----- Material to process -----

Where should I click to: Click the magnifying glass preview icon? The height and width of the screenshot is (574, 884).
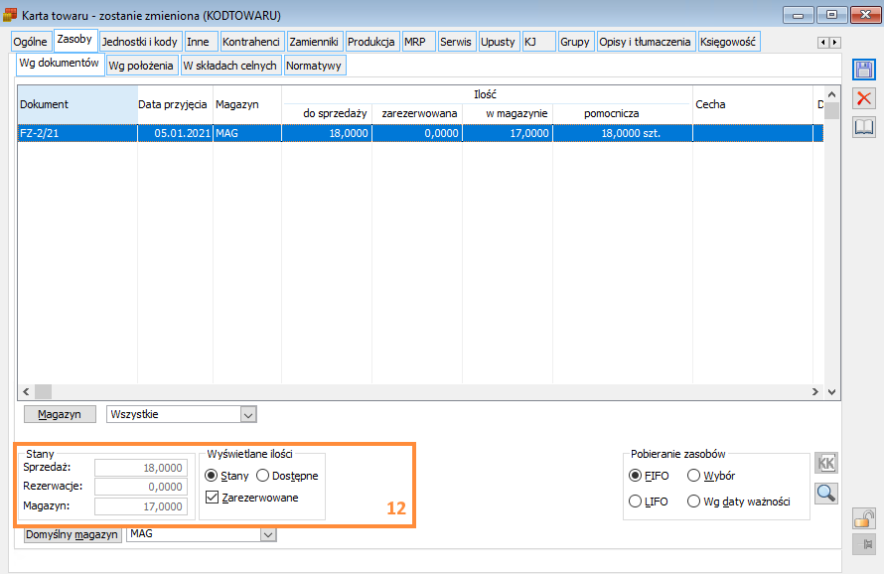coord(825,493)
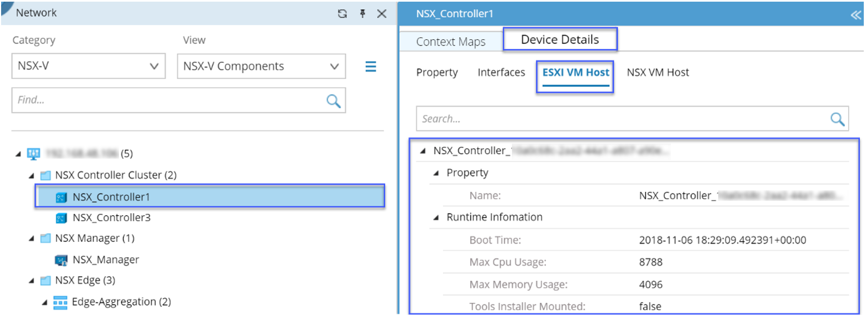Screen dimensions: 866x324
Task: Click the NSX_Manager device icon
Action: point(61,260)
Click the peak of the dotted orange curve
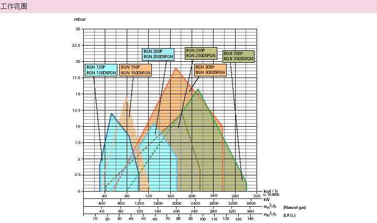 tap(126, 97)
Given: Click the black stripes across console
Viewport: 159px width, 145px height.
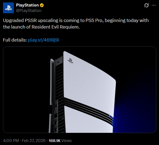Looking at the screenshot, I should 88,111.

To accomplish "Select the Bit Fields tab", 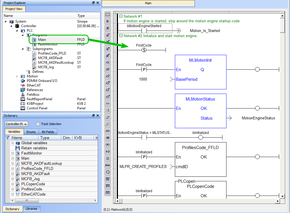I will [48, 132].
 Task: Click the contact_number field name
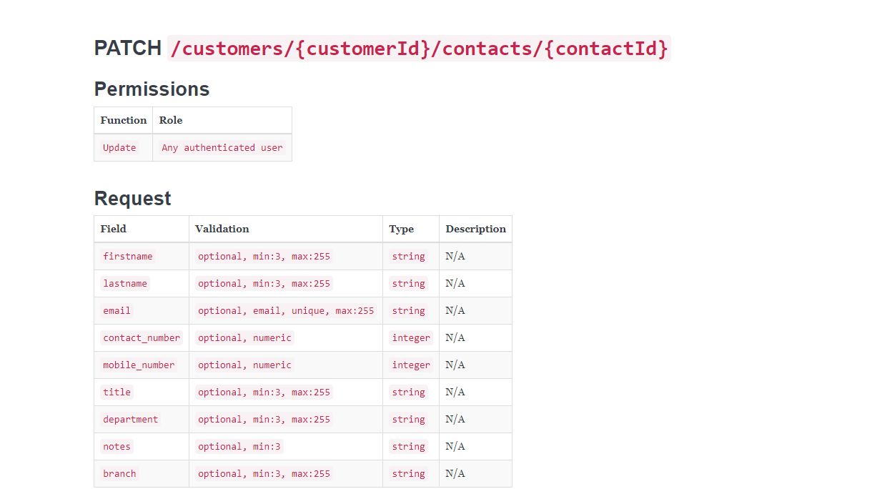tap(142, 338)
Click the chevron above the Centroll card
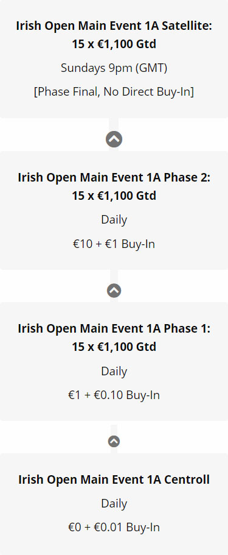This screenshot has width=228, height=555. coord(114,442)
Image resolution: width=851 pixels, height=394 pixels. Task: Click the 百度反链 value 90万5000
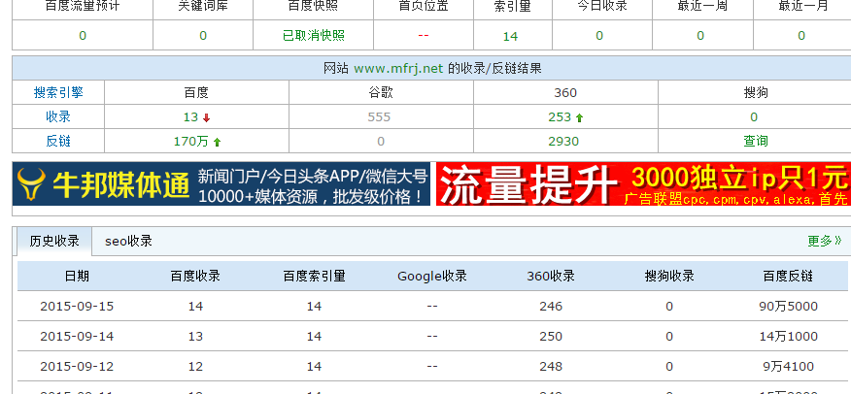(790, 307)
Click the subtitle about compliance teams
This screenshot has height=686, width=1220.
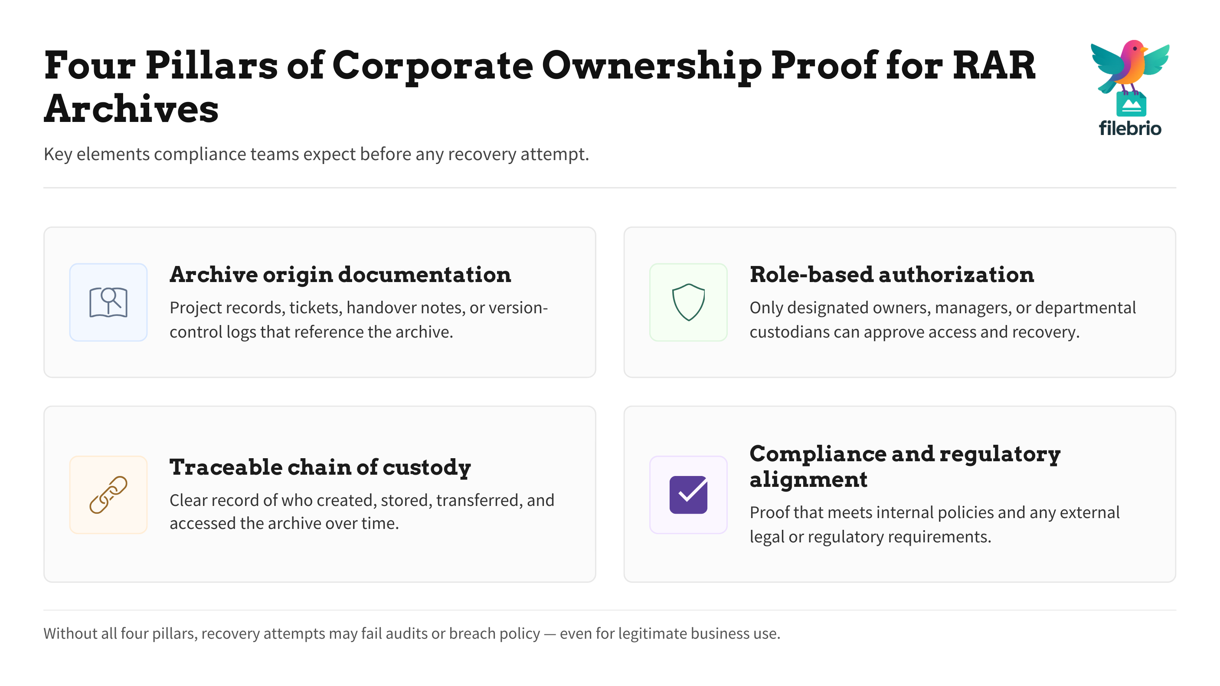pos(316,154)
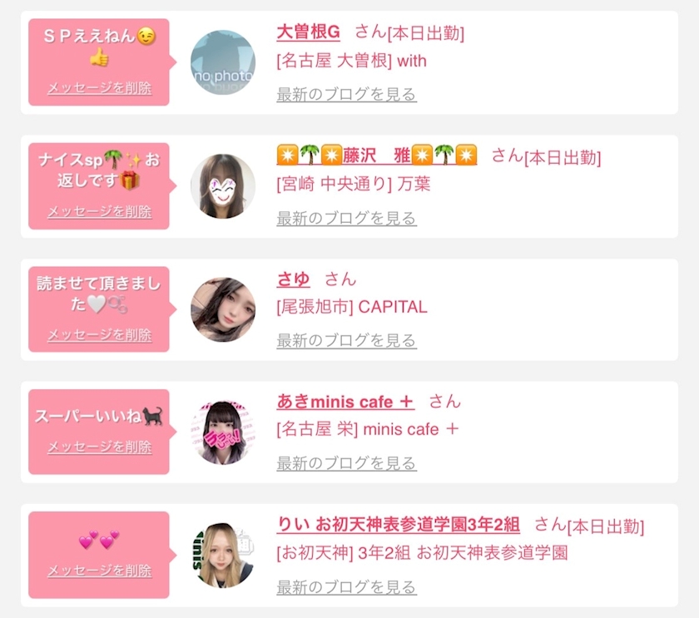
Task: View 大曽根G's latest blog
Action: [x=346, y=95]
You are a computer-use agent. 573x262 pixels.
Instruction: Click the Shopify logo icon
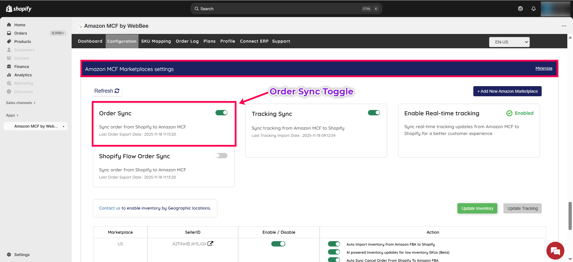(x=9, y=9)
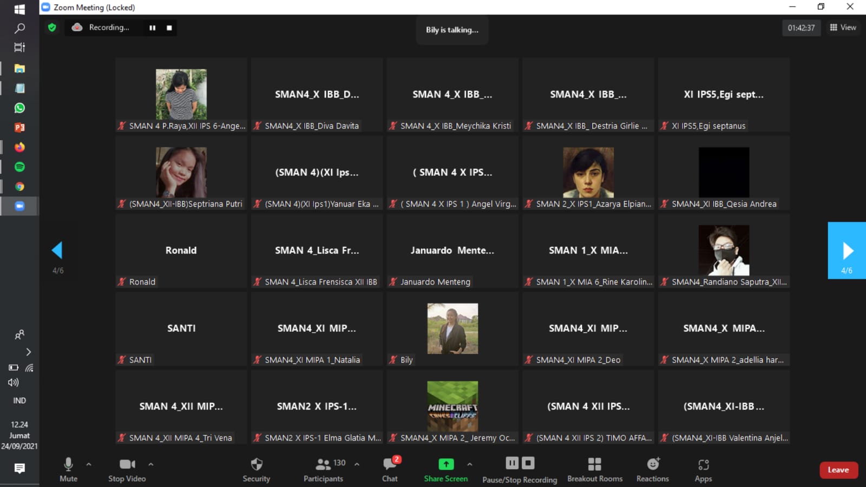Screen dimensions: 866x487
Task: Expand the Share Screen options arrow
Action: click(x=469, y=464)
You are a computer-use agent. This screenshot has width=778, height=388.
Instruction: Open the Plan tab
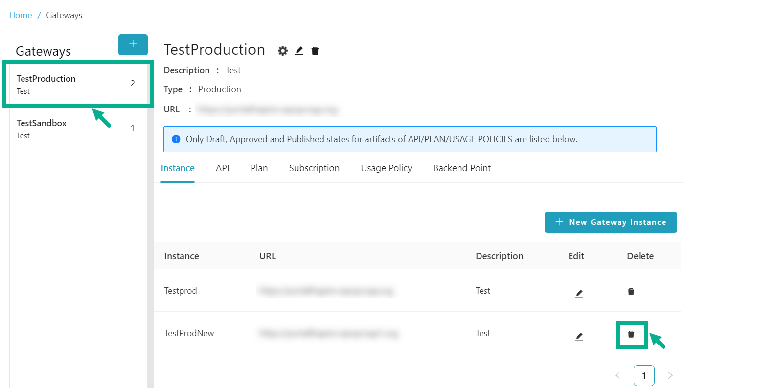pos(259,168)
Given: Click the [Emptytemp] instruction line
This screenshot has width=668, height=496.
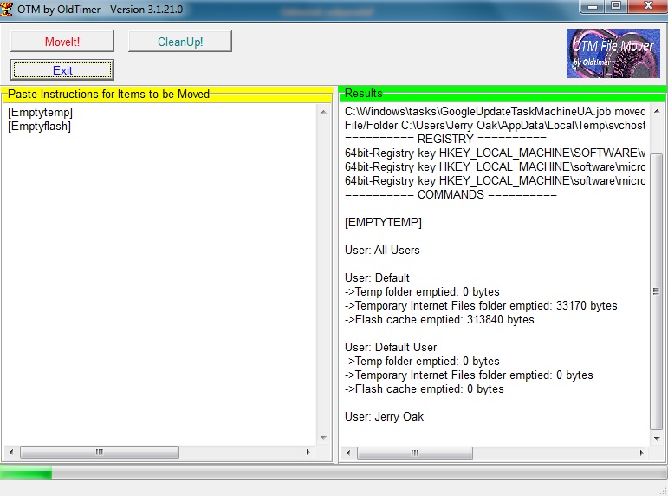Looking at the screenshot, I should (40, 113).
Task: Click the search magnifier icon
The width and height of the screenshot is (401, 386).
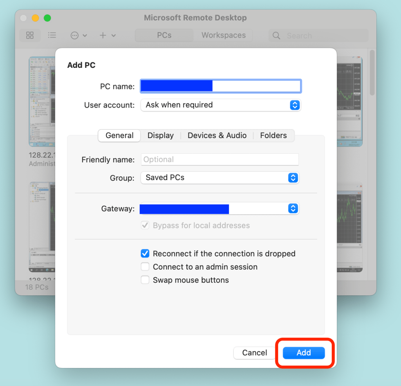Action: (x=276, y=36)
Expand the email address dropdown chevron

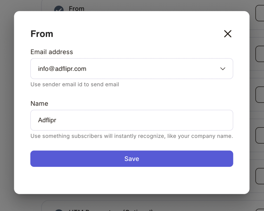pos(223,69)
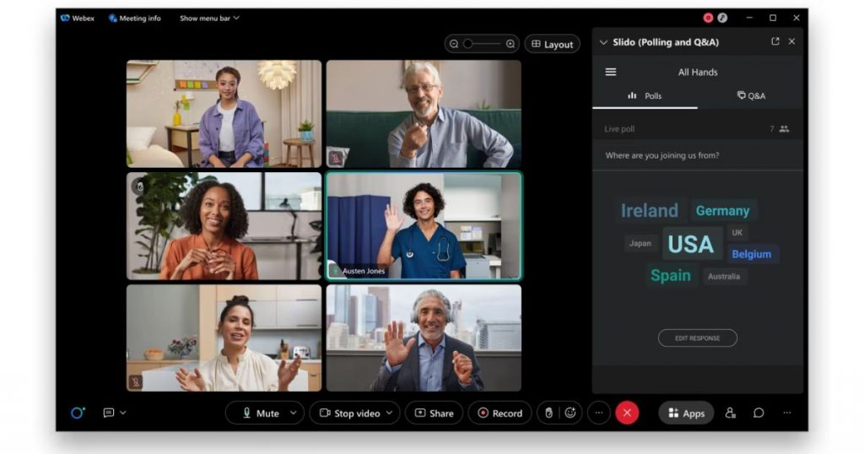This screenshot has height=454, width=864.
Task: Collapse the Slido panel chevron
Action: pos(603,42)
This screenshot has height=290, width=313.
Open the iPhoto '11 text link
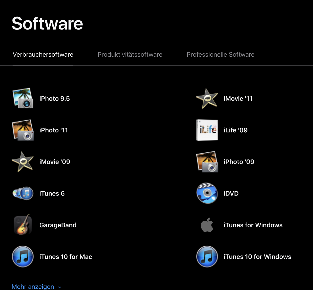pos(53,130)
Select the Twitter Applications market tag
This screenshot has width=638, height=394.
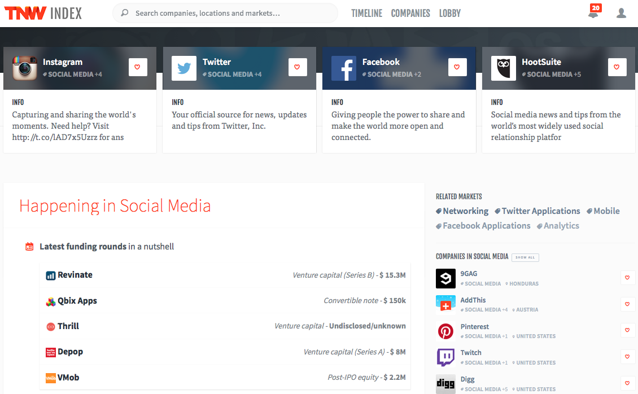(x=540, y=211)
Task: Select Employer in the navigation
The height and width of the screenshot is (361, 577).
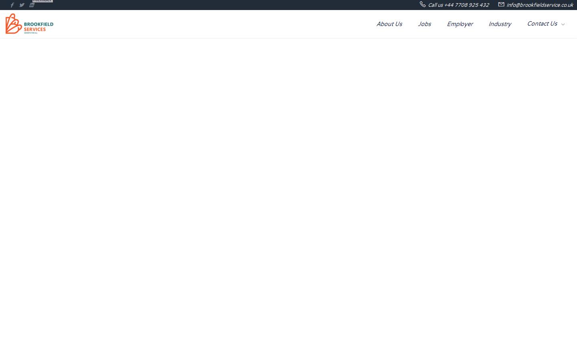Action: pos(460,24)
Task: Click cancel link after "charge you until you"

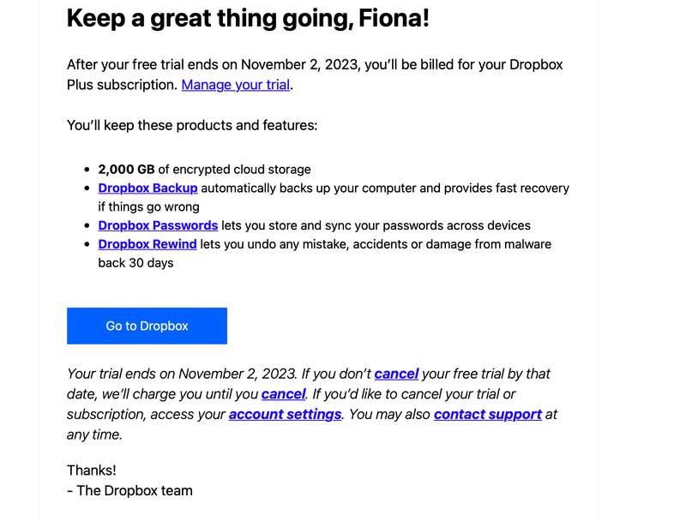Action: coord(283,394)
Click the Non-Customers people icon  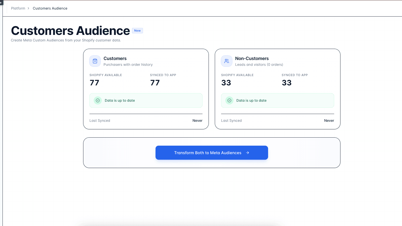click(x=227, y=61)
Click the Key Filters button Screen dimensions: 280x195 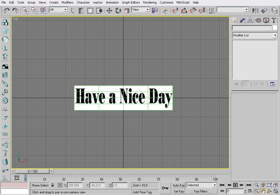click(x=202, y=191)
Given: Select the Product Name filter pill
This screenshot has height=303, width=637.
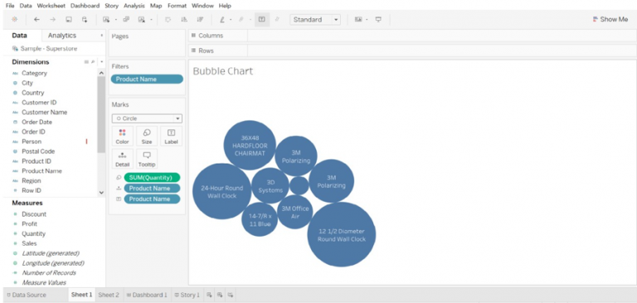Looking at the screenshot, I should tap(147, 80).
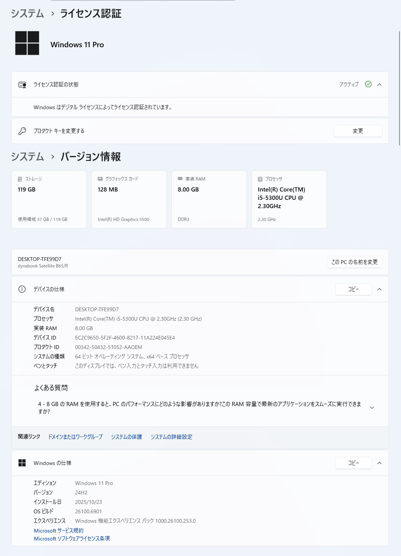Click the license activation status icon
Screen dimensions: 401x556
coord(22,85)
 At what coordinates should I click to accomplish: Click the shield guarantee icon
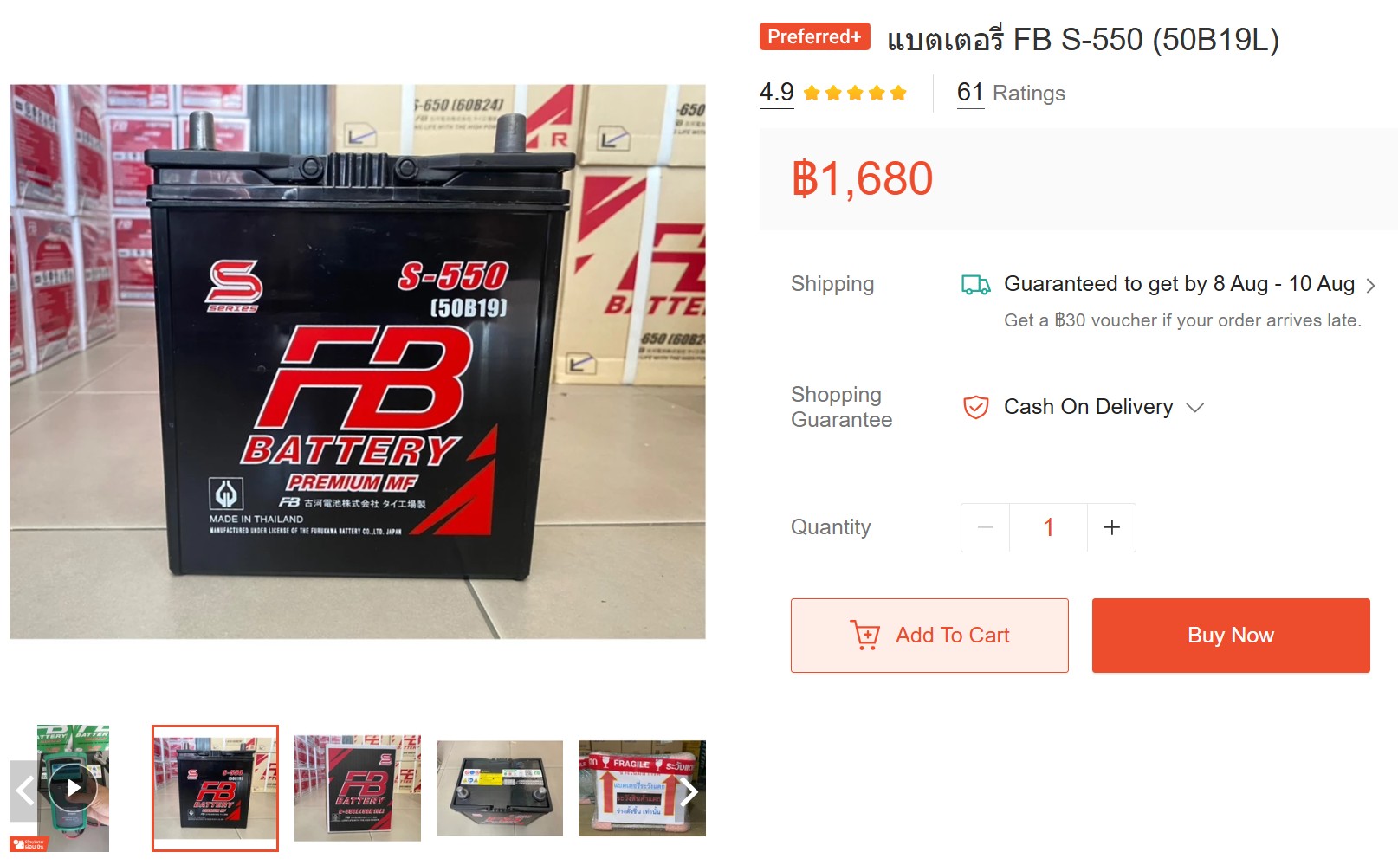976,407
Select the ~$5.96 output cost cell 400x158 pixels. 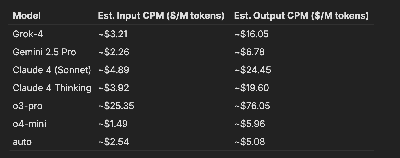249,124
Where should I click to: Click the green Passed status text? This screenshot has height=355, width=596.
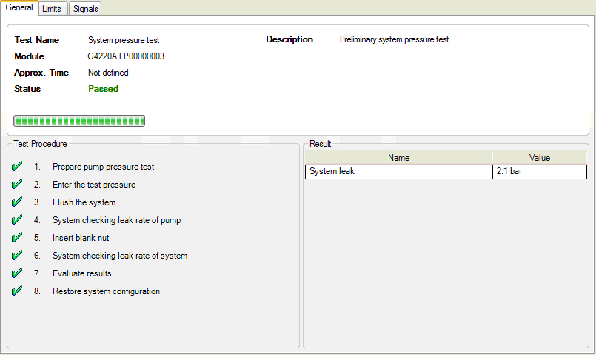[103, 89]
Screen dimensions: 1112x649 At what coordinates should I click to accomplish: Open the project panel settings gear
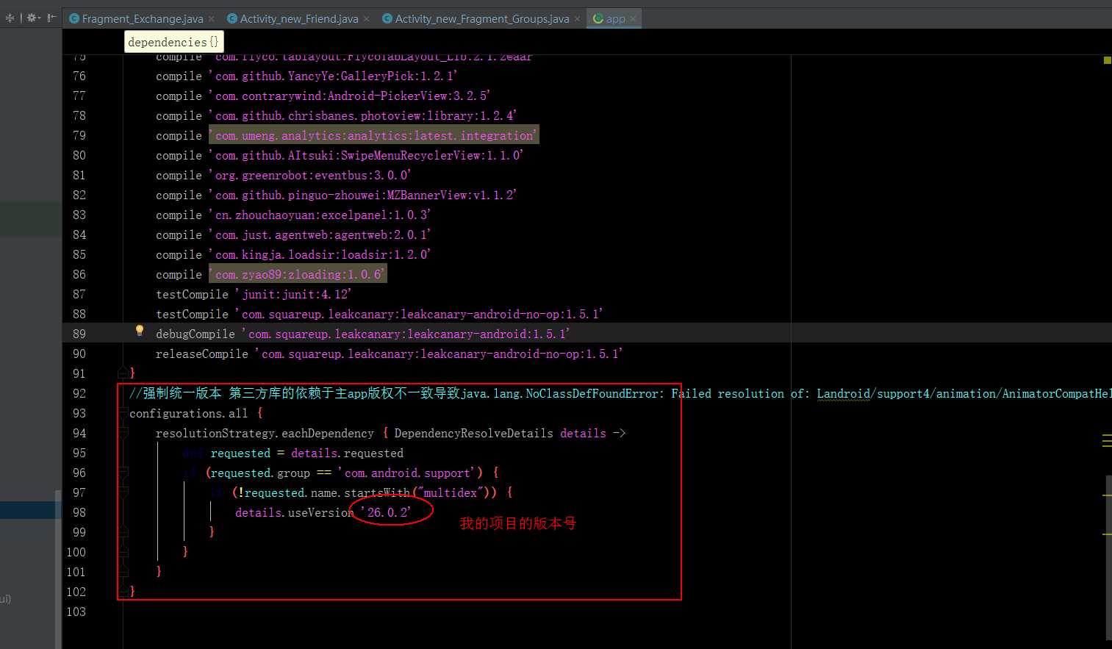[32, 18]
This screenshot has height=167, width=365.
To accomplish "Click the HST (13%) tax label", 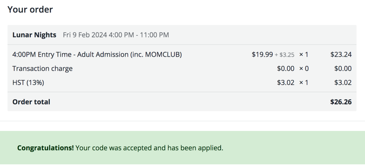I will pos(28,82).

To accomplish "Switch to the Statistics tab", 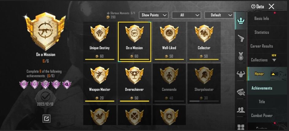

-----

Look above for the line with "Task: Click the search magnifier icon" and the line with "This screenshot has height=290, width=313.", then restate exactly those two lines and all lines between them, with no pictures.

Task: Click the search magnifier icon
The width and height of the screenshot is (401, 386).
Action: (x=276, y=36)
Expand the email address dropdown chevron

pos(223,69)
This screenshot has height=454, width=864.
Task: Collapse the Slido panel chevron
Action: pos(603,42)
This screenshot has height=290, width=313.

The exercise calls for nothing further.